I continued along the path following the warm breeze, when I came to a gaping hole in the ground in front of a solitary, old oak tree. There was no reason such a large hole should be here in the middle of the prairie. How it got there, I had no clue, but the hole exposed the flesh-colored clay to a depth of about eight feet. The earthy smell was so strong that it tickled my throat. Yet there was something beguiling about that hole. I stood teetering at the edge for the longest time.
To this day, I am not sure what happened next. It was as if there were two great holes—one in the ground and another in me—and by our similarity, we merged into some sort of all-encompassing “cosmic hole.” Then, the yellow clay walls of the hole appeared to give off a faint golden light. I did not question a thing I was seeing; it all seemed to be occurring quite naturally.
But then the light was all around me, and it felt like this golden light was all there was anywhere—just this translucent light. The space around me had changed, and I was being “enfolded” by it. This did not seem natural at all. For the first time since entering the prairie that day, I was afraid.

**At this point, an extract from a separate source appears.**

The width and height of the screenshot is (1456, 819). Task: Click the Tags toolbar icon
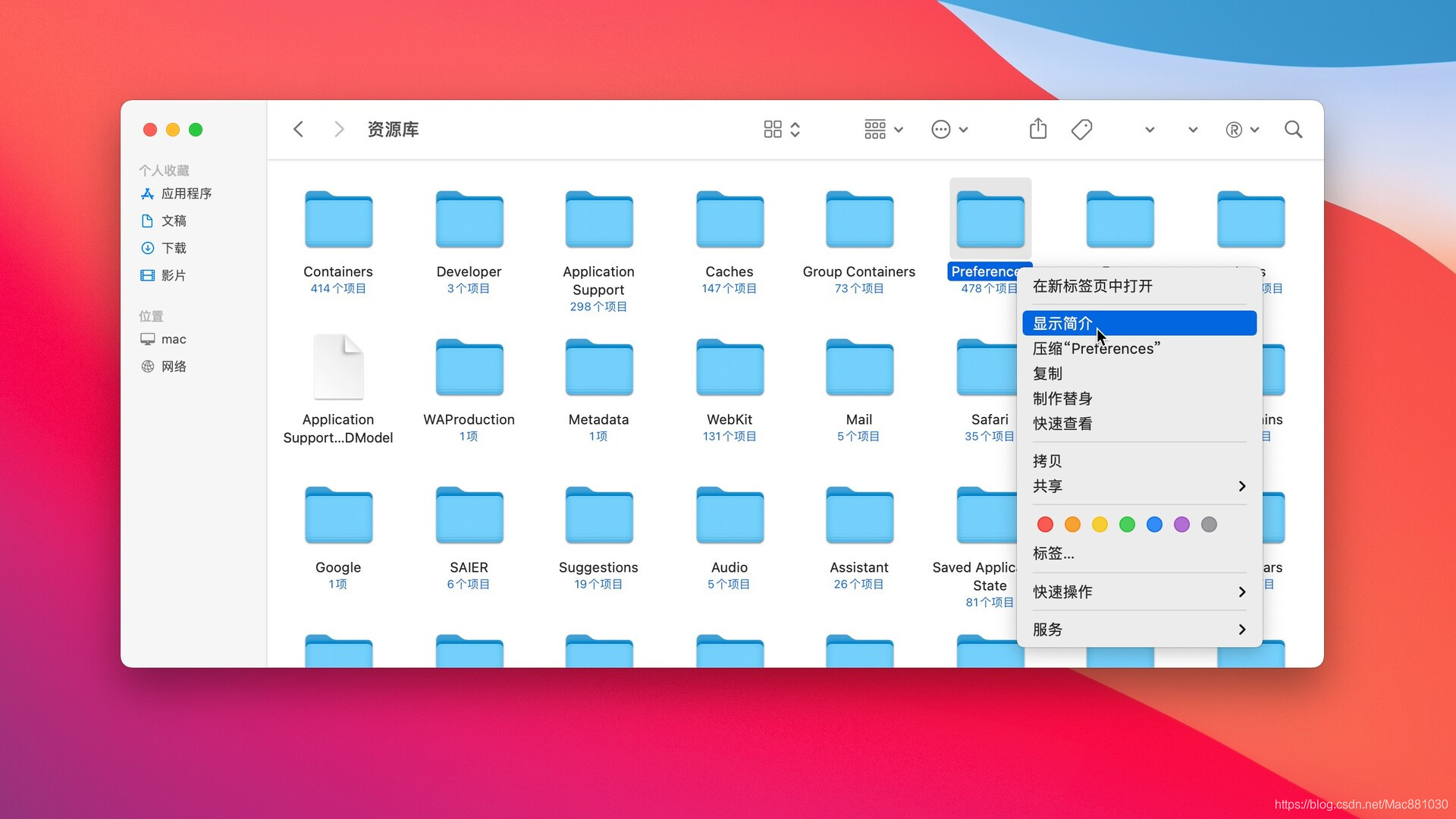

As I stood on the edge of the precipice, I was torn between wanting to run away and wanting to jump in the hole and disappear into this deep new mystery. I started trembling from the enormity of the experience, when from out of nowhere, I heard my mother’s voice calling me. It could not have been her, since I was miles from home, yet I heard her yell my name, fetching me home, offering the comforts of television, dinner, and Dad.

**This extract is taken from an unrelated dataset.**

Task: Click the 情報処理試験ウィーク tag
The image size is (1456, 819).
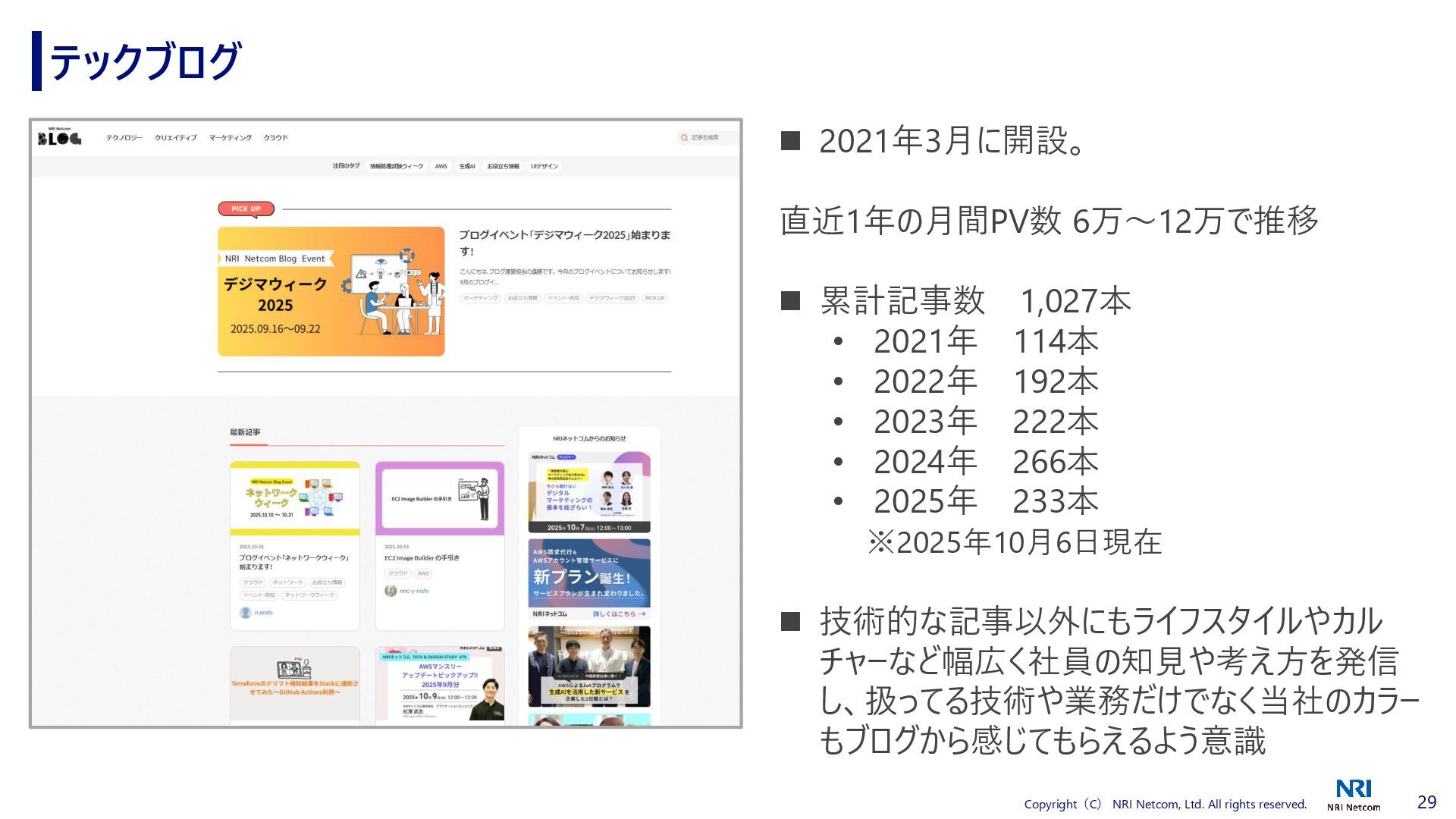Action: 397,166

I yanked myself from the edge of the hole and felt my body running as fast as it could until I reached home. In one giant leap, I jumped from the back door into the center of the kitchen, but my parents thought I was just playing and totally ignored me. I wanted to shout out what happened, but I never said a word to anyone because there was no way to put it into words. Plus, for some reason, I felt I had done something wrong.

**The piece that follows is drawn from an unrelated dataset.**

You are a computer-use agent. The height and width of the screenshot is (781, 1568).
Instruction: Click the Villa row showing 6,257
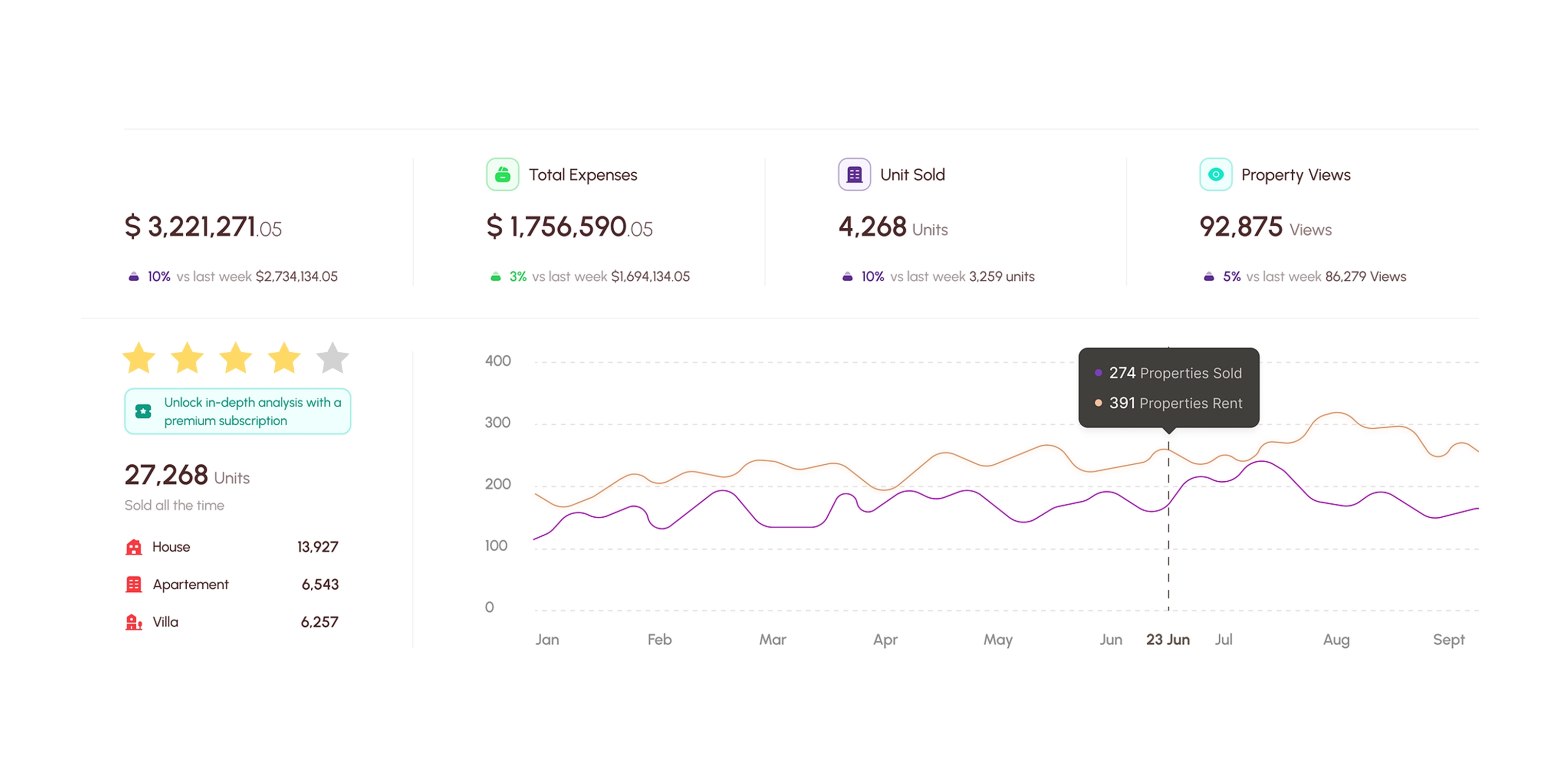pos(231,622)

I spent a lot of time thinking about the experience and trying to find a logical explanation. Was I hallucinating from too much milkweed? Did I suffer an epileptic fit or transient ischemic attack of some kind? Did I have a brain tumor? Was I suppressing memories of being molested or even abducted by someone or something? Was I going insane? Did I have some sort of near-death experience? Or was it just a kid’s overactive imagination?
The biggest question was, what if I had let go at the edge and jumped into that “cosmic hole”? Would I have entered some new dimension or been absorbed into nothingness? Or would I have merged with the golden light that seemed so safe and warm? Or would I have lost my mind?
One odd feeling that stayed with me after the experience was the nontangible sense of “eightness” or “Eightspace,” as I later came to call it. This was the central mystery of the event that has stayed with me all these years. I can still feel the enigmatic sensation of “twisting” into a different kind of space—something based on eightness, not the four-square cubic space of which I was accustomed.
I spent years researching the mystical and paranormal experiences of others and discovered a lot more questions than answers. I realized that encounters like mine were fundamental human experiences shared by people from around the world. The problem is that the phenomenon is so deeply rooted in our minds that it is nearly impossible to face it objectively. Nearly everyone takes a position based on their academic training, psychological history, or religious backgrounds. Fortunately, I was too young to have any framework into which to mold the experience, so I just accepted it “as is.” Any objective explanation I found for the experience corrupted it—it had to be experienced to be understood.